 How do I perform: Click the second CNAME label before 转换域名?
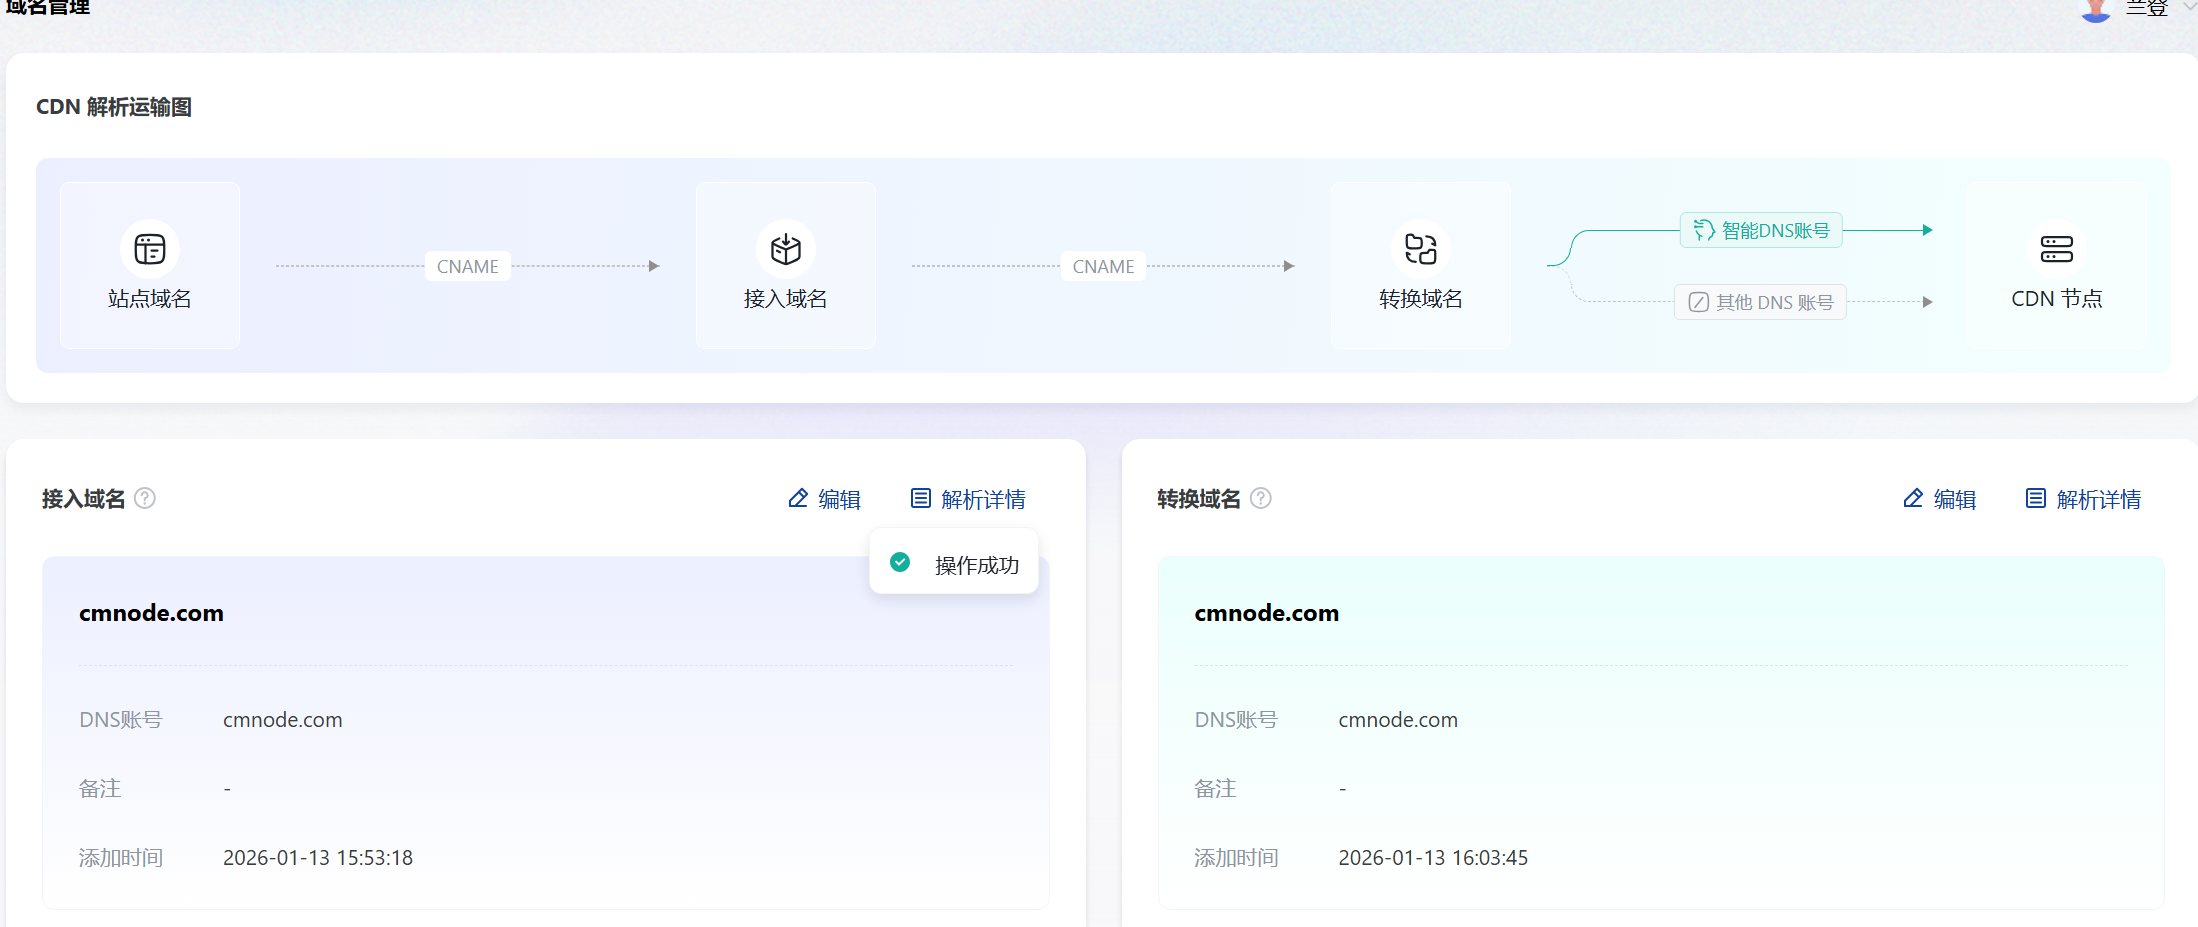1103,267
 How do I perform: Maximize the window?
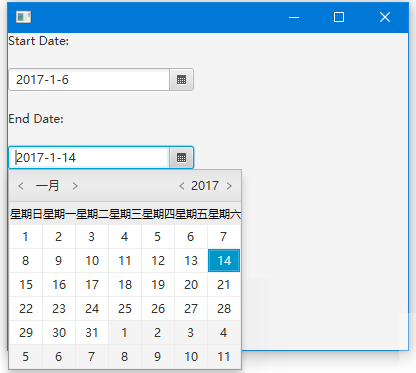point(339,17)
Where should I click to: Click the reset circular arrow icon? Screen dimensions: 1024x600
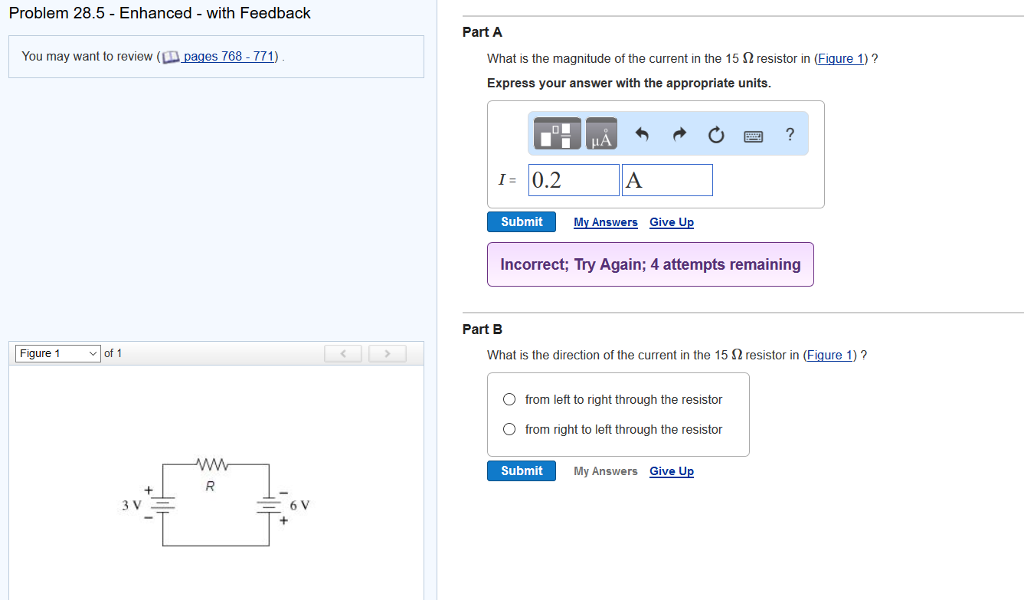715,134
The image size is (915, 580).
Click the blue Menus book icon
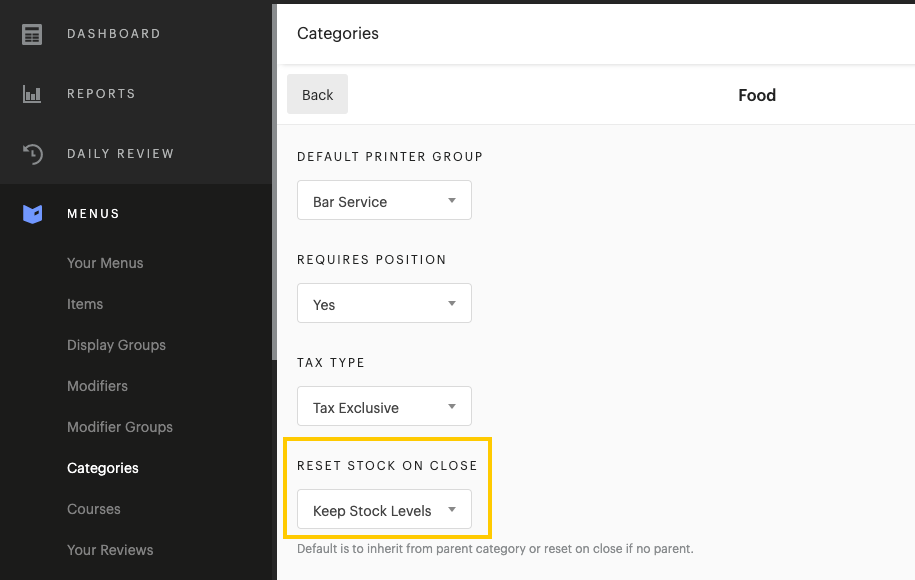(33, 214)
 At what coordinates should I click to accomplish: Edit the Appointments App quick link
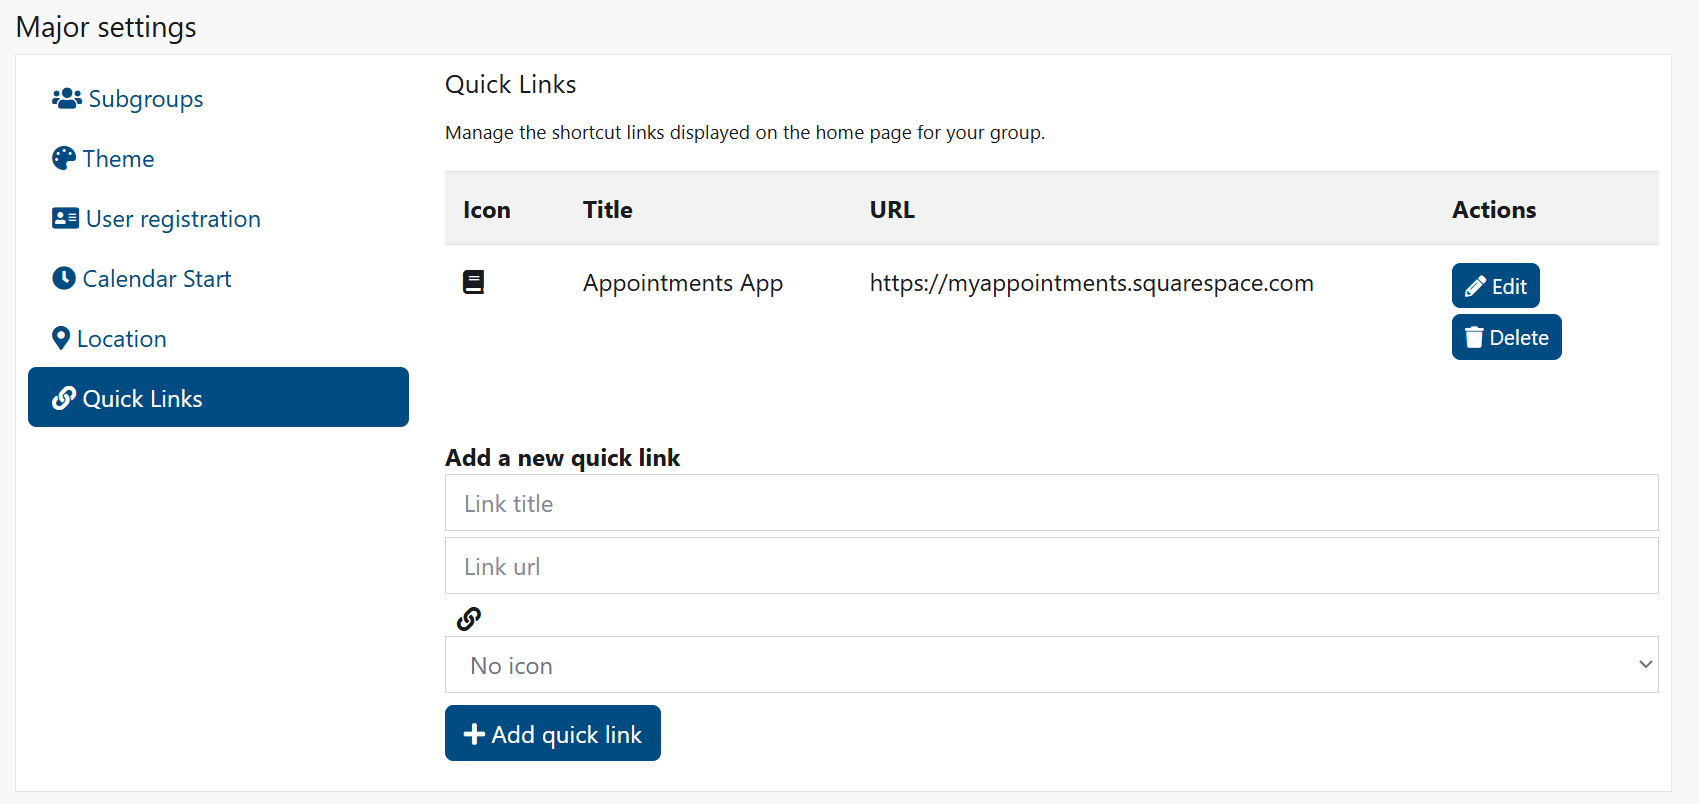(1495, 285)
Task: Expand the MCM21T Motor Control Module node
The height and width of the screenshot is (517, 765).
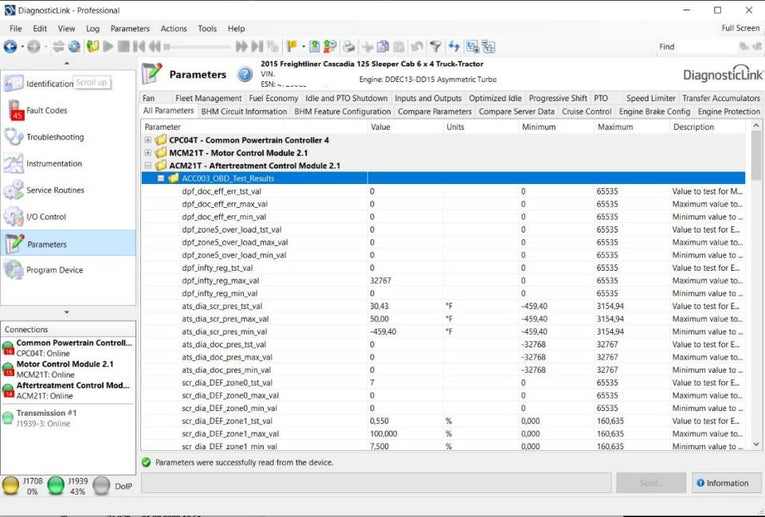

_ _ _ _ _

Exclude the pictures, and output exactly the lines from the one with "The image size is (915, 580)." through the last line of the records, both included.

The image size is (915, 580).
Click the blue Menus book icon
(33, 214)
 At what coordinates should I click to accomplish: Edit the Appointments App quick link
(1495, 285)
Task: Expand the MCM21T Motor Control Module node
The height and width of the screenshot is (517, 765).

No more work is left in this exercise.